Exercise objective:
Put the lines of the listing below, from the line containing "This screenshot has width=744, height=388." through the line containing "Action: click(x=83, y=476)", inclusive, into a Markdown table with the columns Row and Line, leaving out blank lines.

Exercise materials:
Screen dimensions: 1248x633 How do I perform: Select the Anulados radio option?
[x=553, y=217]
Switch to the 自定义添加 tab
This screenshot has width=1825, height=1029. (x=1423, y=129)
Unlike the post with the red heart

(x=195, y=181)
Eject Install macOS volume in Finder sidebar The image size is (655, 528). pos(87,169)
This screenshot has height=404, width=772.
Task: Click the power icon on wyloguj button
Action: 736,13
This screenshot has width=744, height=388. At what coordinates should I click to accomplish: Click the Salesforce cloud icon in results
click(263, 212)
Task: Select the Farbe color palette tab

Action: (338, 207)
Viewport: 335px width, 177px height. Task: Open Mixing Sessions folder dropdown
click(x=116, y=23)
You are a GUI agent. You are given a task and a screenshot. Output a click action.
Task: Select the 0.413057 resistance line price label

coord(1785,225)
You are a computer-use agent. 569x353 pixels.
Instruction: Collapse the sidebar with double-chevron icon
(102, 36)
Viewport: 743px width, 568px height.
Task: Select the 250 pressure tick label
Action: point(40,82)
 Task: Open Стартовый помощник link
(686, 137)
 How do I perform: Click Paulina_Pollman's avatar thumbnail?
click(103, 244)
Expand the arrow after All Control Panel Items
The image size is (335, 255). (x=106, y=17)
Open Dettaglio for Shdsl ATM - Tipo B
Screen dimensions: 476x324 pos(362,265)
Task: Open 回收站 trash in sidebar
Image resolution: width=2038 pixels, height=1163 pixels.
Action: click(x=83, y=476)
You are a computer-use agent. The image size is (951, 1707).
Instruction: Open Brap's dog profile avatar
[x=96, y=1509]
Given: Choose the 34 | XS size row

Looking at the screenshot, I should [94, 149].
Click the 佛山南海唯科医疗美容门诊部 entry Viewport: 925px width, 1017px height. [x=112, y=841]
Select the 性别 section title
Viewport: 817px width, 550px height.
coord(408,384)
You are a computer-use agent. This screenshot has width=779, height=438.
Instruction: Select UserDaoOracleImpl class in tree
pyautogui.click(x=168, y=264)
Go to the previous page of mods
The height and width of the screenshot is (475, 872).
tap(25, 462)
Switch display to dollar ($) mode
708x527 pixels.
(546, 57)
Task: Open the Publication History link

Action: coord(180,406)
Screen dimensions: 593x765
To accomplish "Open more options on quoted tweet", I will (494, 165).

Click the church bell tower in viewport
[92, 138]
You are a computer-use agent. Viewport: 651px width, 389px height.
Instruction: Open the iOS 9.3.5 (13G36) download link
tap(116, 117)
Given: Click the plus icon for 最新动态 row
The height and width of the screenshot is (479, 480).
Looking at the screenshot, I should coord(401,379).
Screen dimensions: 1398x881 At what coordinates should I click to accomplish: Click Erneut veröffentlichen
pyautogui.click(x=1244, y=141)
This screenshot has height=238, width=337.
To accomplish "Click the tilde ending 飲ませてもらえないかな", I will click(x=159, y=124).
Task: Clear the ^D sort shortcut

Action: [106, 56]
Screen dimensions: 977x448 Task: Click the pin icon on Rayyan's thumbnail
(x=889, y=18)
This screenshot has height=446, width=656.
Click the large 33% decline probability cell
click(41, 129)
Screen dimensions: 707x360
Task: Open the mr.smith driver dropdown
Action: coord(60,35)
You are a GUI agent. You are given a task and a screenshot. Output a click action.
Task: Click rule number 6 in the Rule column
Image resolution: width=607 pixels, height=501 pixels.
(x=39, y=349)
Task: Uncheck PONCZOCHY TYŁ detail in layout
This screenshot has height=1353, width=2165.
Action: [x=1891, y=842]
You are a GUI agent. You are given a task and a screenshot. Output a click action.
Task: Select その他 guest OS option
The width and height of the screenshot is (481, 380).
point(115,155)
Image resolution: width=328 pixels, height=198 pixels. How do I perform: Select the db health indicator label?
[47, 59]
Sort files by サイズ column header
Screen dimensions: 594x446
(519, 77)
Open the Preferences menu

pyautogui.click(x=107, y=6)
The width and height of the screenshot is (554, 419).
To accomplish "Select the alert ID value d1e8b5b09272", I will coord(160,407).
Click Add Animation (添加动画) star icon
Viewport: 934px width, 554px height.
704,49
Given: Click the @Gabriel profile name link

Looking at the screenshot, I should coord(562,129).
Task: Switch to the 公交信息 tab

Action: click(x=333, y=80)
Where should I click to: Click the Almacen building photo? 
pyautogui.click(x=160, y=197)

Output for this exercise:
| Row | Line |
|---|---|
| 1 | This screenshot has width=744, height=388. At what coordinates should I click to accomplish: Click the Salesforce cloud icon in results |
| 2 | click(263, 212) |
| 3 | Task: Select the Farbe color palette tab |
| 4 | Action: (338, 207) |
| 5 | Viewport: 335px width, 177px height. Task: Open Mixing Sessions folder dropdown |
| 6 | click(x=116, y=23) |
| 7 | You are a GUI agent. You are given a task and a screenshot. Output a click action. |
| 8 | Task: Select the 0.413057 resistance line price label |
| 9 | coord(1785,225) |
| 10 | You are a computer-use agent. 569x353 pixels. |
| 11 | Instruction: Collapse the sidebar with double-chevron icon |
| 12 | (102, 36) |
| 13 | Viewport: 743px width, 568px height. |
| 14 | Task: Select the 250 pressure tick label |
| 15 | Action: point(40,82) |
| 16 |  Task: Open Стартовый помощник link |
| 17 | (686, 137) |
| 18 |  How do I perform: Click Paulina_Pollman's avatar thumbnail? |
| 19 | click(103, 244) |
| 20 | Expand the arrow after All Control Panel Items |
| 21 | The image size is (335, 255). (x=106, y=17) |
| 22 | Open Dettaglio for Shdsl ATM - Tipo B |
| 23 | Screen dimensions: 476x324 pos(362,265) |
| 24 | Task: Open 回收站 trash in sidebar |
| 25 | Image resolution: width=2038 pixels, height=1163 pixels. |
| 26 | Action: click(x=83, y=476) |